Impairment of Long-Lived Assets
As required by SFAS No. 144 we evaluate long-lived assets for potential impairment whenever events occur or circumstances indicate that the carrying amount of the assets may not be recoverable. The carrying amount of a long-lived asset is not recoverable if it exceeds the sum of the undiscounted cash flows expected to result from the use and eventual disposition of the asset. If the carrying amount of a long-lived asset is not recoverable and is greater than its fair value, the asset is impaired and an impairment loss must be recognized. To date the Company has had no indicators of impairment for long-lived assets. However, the Companys investment in the safety catheter business unit raises the likelihood of a future impairment loss because the new business unit has little sales and production history and is still in a development phase.

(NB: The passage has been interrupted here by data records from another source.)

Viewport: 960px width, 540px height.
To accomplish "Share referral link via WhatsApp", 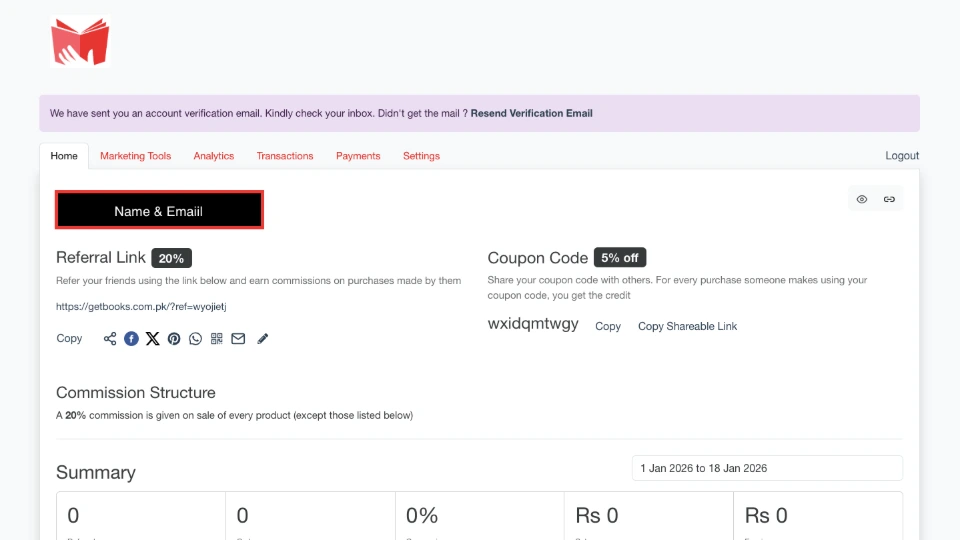I will (x=195, y=339).
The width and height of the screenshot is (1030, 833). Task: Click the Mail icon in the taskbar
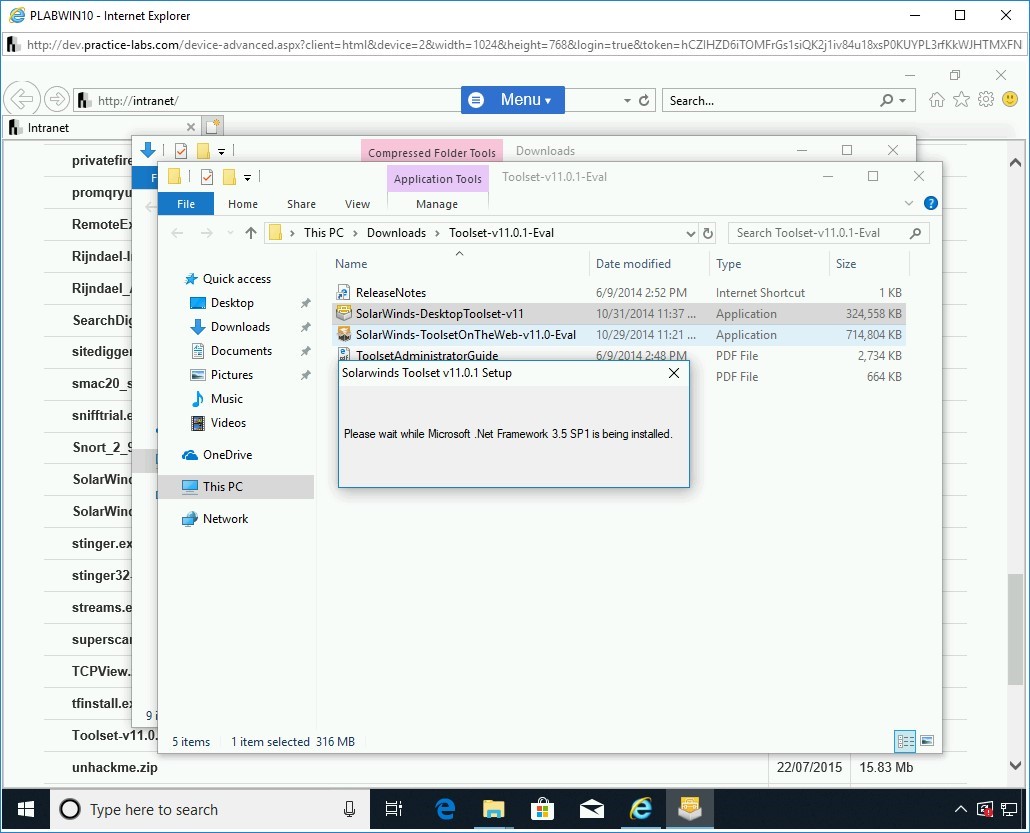(x=592, y=809)
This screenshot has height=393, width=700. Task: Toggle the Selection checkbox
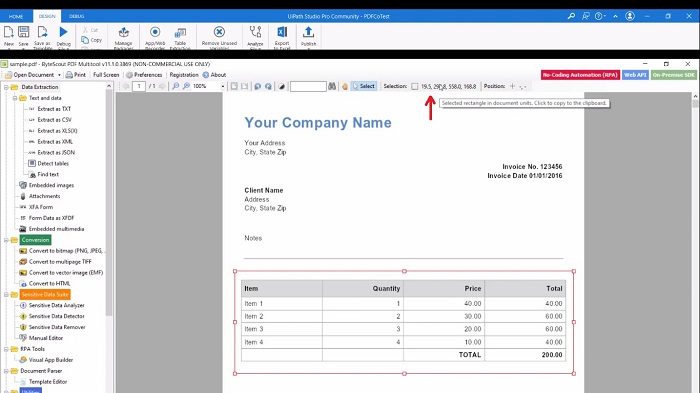414,86
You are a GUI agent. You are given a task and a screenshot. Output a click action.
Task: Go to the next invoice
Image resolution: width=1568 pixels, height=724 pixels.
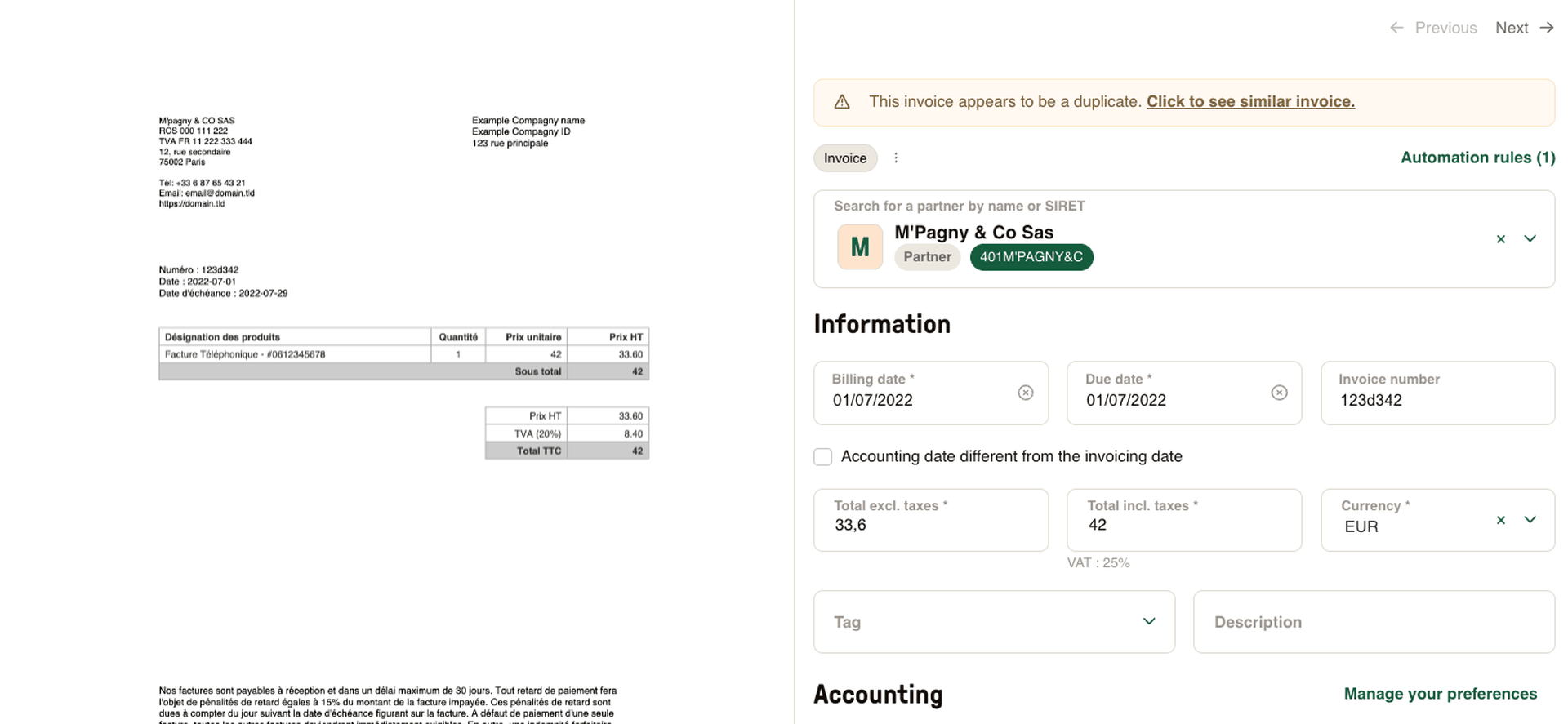[1524, 28]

Management does not currently expect this segment to suffer impairment in the foreseeable future; however, there can be no assurance to this effect. If the assets associated with the safety catheter segment became impaired, the impairment loss could be up to $3.0 million as measured by the total assets of the safety catheter segment as of October 2, 2004. (See Note 17 in the Notes to Financial Statements.) If such an event occurred, the Companys assets and operating income could be reduced by up to $3.0 million, and net income after taxes could be reduced by up to $1.9 million. The actual amount of any future impairment loss could be more or less, depending on the level of assets and the degree of impairment at the time the Company determines an impairment charge is necessary.